** Opening SUPPLIED MATERIAL block **

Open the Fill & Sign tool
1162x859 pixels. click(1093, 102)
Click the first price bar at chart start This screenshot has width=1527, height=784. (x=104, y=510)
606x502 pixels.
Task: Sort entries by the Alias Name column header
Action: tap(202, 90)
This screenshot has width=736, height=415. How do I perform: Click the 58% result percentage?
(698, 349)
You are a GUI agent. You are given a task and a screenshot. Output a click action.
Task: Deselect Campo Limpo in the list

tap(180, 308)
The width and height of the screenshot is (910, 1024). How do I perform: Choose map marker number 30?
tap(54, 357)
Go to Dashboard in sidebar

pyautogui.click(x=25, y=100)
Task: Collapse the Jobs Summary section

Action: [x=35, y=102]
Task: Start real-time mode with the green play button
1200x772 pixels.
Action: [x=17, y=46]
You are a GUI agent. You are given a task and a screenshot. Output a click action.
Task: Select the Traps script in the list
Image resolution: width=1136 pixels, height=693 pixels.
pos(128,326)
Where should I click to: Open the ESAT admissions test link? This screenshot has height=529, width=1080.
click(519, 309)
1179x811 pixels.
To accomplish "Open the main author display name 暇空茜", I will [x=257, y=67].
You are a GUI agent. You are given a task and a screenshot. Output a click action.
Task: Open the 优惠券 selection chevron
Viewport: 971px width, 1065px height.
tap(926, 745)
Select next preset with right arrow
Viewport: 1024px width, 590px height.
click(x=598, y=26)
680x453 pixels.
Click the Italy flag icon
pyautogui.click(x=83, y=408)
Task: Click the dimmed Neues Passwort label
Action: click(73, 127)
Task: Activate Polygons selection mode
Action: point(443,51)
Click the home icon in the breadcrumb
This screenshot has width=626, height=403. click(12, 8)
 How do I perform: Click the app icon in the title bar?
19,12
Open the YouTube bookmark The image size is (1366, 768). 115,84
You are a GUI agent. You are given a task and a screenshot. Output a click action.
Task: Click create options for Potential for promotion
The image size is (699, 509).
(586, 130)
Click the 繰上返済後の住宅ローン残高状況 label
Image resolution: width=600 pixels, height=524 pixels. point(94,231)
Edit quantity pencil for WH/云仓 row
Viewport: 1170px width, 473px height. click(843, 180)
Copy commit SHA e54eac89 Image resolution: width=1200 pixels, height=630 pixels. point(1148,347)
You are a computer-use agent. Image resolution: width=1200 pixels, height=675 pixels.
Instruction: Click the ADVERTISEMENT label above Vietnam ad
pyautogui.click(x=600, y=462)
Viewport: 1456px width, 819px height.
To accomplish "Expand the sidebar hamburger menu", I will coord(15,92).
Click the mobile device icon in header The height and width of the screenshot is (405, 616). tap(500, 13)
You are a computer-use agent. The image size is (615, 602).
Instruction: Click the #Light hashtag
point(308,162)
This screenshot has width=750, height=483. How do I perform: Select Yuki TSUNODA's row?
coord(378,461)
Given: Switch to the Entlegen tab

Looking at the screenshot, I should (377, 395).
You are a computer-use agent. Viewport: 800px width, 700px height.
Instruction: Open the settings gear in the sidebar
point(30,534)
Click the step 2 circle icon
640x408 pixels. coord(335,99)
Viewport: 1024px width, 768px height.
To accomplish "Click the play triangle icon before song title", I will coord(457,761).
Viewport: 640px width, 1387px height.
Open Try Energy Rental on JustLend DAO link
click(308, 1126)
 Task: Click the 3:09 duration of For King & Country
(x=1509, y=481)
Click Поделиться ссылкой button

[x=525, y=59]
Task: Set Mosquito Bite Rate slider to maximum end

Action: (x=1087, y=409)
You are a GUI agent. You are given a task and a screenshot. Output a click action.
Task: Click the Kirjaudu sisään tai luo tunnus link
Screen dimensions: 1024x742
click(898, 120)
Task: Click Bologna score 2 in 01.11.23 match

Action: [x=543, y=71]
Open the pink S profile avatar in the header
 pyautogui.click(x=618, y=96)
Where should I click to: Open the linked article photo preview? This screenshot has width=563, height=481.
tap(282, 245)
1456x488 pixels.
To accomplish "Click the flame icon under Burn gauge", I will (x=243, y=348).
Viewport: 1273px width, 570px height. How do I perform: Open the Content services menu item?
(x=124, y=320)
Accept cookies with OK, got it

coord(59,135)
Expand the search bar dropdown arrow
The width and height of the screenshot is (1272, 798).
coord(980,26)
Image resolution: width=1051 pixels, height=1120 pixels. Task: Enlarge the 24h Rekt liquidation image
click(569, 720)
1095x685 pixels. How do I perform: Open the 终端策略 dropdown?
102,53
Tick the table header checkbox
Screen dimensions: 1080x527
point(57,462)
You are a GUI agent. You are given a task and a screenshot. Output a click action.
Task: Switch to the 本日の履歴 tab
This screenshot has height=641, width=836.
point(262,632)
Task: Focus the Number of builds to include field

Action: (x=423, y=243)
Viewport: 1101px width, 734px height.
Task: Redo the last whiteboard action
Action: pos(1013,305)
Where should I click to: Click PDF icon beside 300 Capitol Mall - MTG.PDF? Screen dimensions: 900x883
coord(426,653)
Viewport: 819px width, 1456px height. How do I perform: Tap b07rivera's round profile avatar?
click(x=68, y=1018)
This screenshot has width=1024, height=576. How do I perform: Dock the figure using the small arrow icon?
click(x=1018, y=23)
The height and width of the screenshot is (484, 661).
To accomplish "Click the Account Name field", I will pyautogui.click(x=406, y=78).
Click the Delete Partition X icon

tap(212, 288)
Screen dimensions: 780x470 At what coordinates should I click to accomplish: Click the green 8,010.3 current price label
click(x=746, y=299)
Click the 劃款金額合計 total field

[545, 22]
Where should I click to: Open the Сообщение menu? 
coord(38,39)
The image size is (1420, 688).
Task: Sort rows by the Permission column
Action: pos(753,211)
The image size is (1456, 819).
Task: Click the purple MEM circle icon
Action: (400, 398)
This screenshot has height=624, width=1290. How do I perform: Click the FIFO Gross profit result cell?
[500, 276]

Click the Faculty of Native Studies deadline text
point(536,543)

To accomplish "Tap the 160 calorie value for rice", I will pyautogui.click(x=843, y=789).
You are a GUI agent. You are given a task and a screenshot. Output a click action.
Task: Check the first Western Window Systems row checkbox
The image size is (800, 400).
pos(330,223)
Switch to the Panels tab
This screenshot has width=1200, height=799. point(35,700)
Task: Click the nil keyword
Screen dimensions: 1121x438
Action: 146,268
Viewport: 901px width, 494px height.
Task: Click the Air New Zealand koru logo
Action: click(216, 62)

** Closing SUPPLIED MATERIAL block **

▶ [PROBLEM DETAILS]: Where a line above includes "computer", copy that line.

▶ [RESULT BELOW]:
You are a computer-use agent. Image resolution: width=1200 pixels, height=675 pixels.
You are a computer-use agent. The image size is (615, 602).
You are a computer-use agent. Viewport: 800px width, 700px height.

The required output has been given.